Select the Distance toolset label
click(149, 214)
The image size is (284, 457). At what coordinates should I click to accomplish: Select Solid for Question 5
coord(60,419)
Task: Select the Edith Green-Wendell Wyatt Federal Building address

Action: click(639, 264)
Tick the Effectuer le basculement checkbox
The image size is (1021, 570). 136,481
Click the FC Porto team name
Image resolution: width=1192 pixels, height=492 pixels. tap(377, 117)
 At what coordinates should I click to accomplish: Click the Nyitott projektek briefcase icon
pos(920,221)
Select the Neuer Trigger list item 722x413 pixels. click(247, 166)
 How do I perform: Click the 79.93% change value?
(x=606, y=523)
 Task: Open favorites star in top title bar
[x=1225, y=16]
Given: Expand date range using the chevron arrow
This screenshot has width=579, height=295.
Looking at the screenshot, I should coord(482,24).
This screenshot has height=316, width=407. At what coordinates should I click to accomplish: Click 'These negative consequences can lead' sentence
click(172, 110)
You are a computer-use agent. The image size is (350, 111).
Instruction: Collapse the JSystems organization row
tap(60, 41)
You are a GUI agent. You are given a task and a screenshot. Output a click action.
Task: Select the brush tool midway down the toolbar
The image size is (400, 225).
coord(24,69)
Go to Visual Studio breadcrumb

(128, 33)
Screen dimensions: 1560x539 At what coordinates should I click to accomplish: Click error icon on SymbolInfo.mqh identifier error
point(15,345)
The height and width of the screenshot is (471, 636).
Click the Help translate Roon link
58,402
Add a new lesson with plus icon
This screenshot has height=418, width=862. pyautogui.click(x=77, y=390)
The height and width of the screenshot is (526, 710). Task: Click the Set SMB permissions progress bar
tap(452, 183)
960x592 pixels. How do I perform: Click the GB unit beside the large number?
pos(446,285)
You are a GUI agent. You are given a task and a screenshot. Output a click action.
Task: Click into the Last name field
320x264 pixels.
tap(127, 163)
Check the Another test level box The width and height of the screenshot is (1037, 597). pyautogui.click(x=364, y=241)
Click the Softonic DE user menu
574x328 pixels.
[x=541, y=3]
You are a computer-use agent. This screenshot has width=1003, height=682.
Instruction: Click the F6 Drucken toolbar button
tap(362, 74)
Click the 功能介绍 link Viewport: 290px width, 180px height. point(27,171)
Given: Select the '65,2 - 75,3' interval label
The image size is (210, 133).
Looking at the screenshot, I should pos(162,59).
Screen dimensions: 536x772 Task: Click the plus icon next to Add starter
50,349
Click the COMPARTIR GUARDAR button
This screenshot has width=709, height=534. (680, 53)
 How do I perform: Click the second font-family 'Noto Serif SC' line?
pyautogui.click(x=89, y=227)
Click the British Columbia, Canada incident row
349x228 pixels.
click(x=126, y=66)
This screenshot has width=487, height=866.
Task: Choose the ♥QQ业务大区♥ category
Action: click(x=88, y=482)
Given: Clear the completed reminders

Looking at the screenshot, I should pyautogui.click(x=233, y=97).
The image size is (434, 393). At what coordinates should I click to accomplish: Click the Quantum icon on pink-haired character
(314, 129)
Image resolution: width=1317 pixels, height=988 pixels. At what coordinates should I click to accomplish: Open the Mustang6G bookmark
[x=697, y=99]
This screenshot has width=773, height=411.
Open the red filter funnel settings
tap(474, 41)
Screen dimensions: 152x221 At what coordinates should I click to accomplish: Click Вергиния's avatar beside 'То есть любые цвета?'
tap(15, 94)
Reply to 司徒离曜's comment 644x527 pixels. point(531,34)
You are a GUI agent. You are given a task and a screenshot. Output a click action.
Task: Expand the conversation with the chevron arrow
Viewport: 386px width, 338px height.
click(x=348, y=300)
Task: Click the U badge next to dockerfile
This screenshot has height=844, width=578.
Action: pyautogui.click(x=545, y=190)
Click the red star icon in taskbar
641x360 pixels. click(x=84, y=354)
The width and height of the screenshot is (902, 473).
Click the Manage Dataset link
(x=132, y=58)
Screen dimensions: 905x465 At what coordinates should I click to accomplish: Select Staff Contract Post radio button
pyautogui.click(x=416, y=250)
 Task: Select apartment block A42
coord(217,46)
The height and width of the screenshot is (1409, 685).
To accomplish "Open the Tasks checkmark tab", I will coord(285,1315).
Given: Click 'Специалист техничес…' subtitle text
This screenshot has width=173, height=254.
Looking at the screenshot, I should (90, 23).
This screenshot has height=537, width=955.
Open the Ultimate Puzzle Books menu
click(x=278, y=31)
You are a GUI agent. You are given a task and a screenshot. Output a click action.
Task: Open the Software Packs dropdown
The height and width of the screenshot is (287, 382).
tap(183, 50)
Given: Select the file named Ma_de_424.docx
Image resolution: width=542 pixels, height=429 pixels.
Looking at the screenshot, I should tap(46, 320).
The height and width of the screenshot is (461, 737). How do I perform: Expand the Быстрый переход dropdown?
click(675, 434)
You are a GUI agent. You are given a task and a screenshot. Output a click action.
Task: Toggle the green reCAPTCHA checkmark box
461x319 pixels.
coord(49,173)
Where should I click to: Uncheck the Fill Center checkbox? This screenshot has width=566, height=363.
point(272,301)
────────
THE PROBLEM - Please find each line in the records above that holds the word "chevron", and copy it.

FINISHED EXERCISE -
Given: Expand date range using the chevron arrow
Task: Expand the conversation with the chevron arrow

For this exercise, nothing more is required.